Entries shown →
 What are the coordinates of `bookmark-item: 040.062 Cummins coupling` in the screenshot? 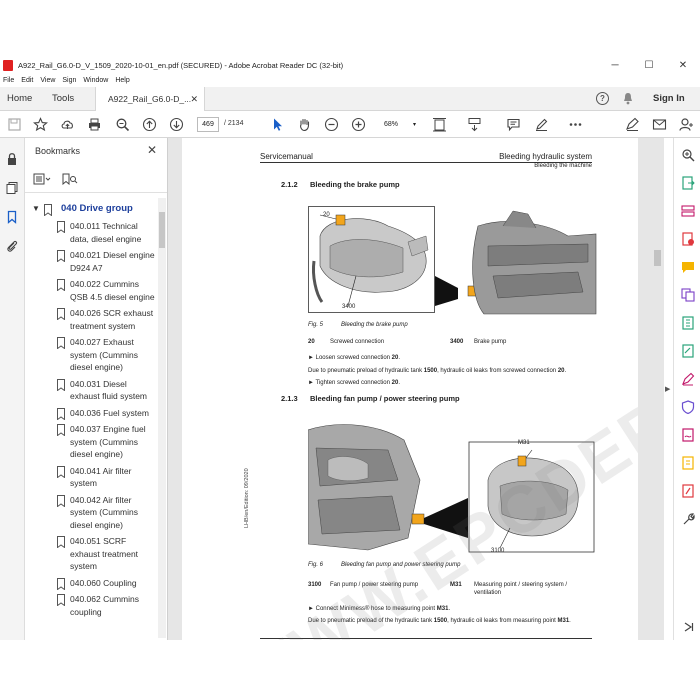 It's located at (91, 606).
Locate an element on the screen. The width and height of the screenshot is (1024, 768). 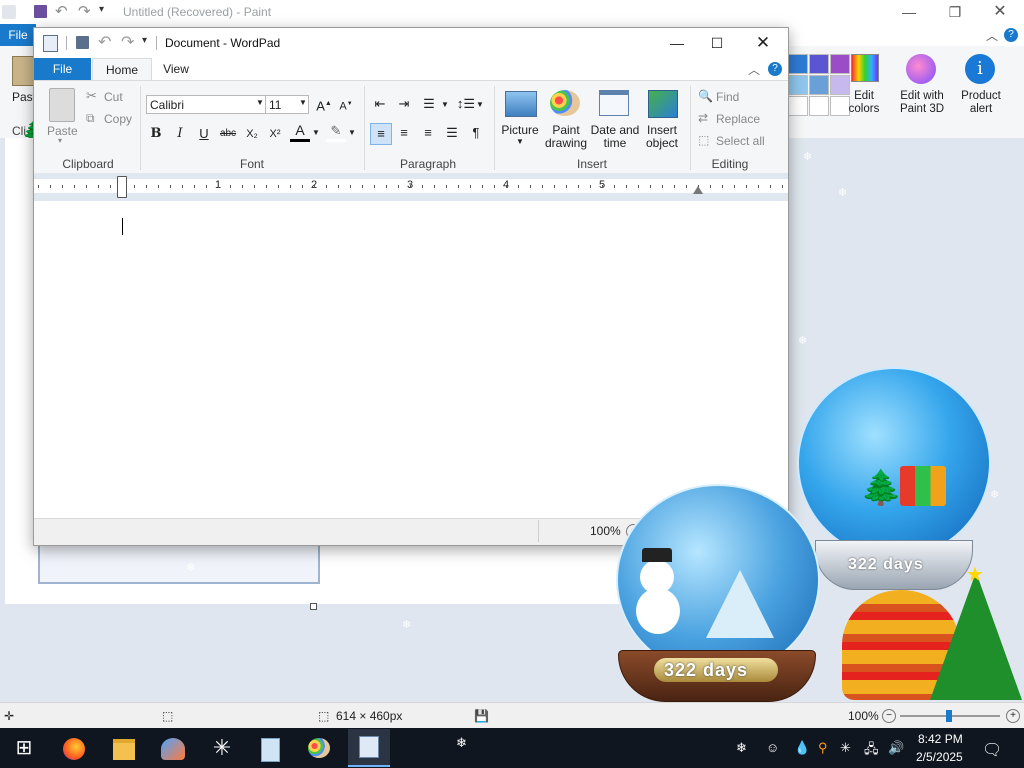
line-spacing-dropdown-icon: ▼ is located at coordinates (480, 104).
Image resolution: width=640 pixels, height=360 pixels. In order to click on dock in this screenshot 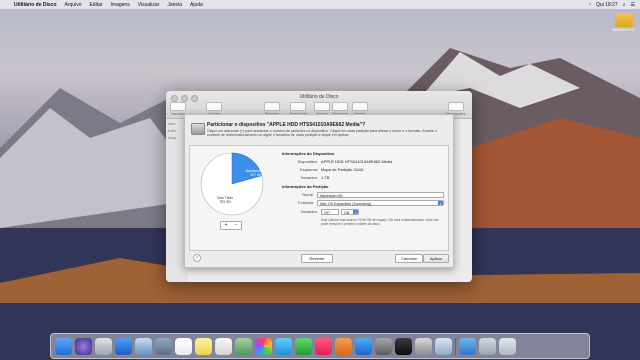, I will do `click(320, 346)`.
==
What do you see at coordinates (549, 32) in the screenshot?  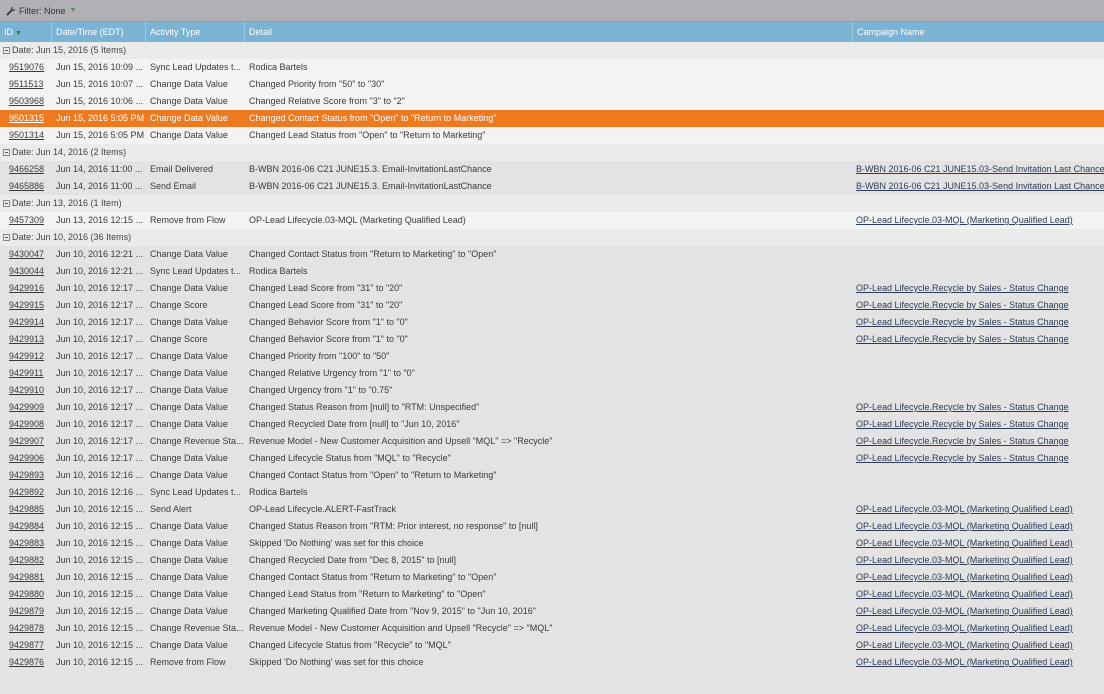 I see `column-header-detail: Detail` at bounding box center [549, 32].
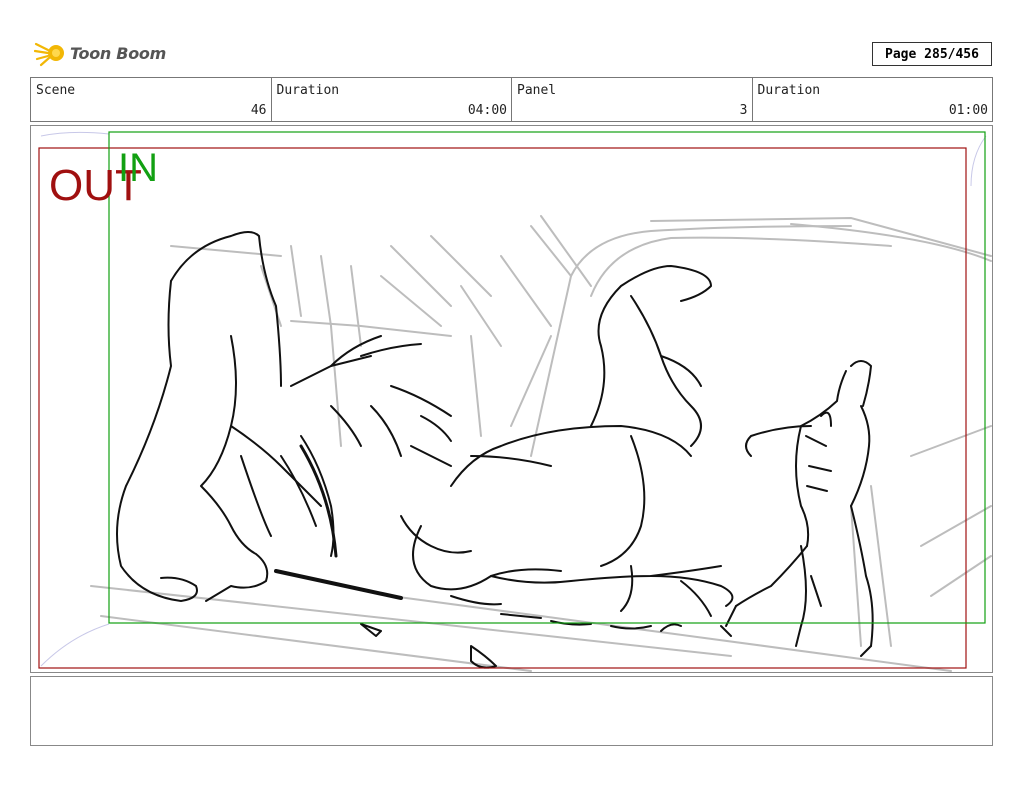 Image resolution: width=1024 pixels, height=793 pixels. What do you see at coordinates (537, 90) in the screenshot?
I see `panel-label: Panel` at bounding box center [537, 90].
==
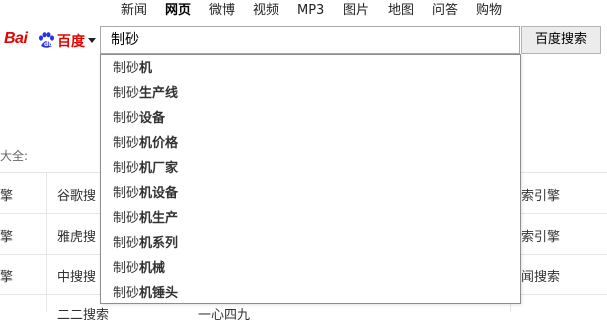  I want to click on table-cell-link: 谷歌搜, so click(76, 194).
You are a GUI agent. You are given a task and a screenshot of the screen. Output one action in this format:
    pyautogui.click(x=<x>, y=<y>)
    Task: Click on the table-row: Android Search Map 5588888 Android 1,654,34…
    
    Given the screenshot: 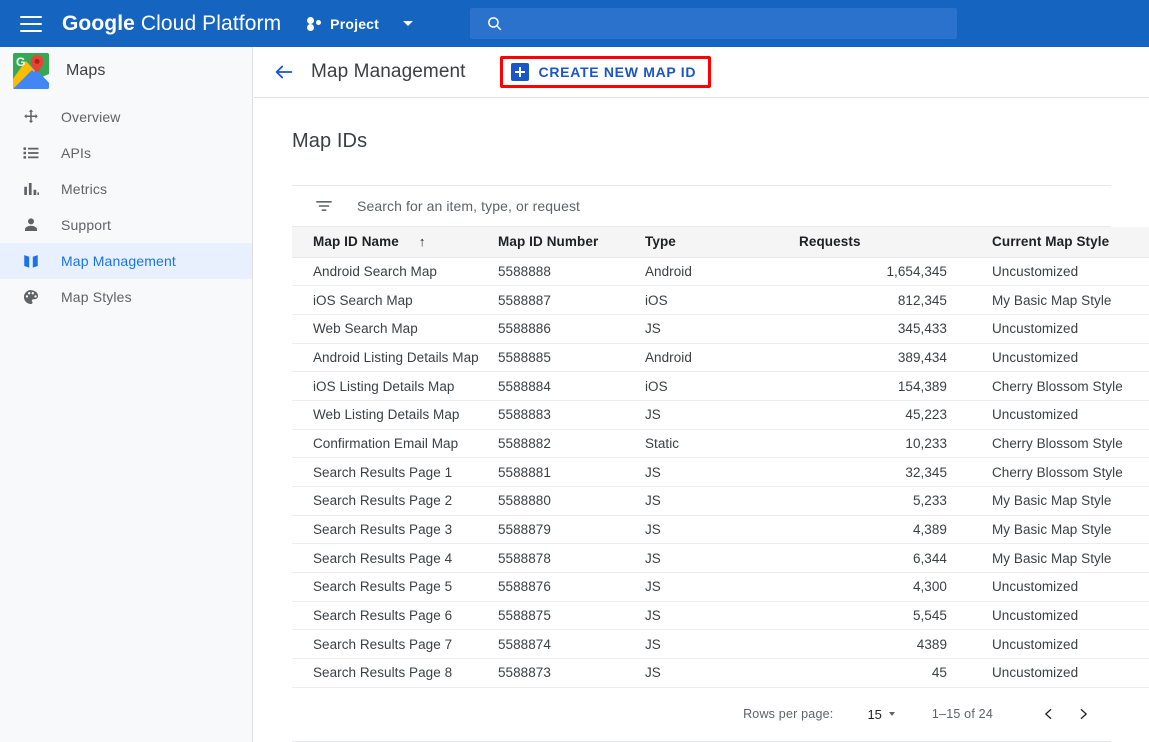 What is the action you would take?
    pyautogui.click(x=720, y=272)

Your task → Arrange the record lines between the line holding "You are a GUI" and the line holding "Task: Click on", inclusive, as a Markdown table with the columns Number and Record line, leaving out any blank lines.

Answer section →
| Number | Record line |
|---|---|
| 1 | You are a GUI agent. You are given a task and a screenshot of the screen. Output one action in this format: |
| 2 |     pyautogui.click(x=<x>, y=<y>) |
| 3 |     Task: Click on the table-row: Android Search Map 5588888 Android 1,654,34… |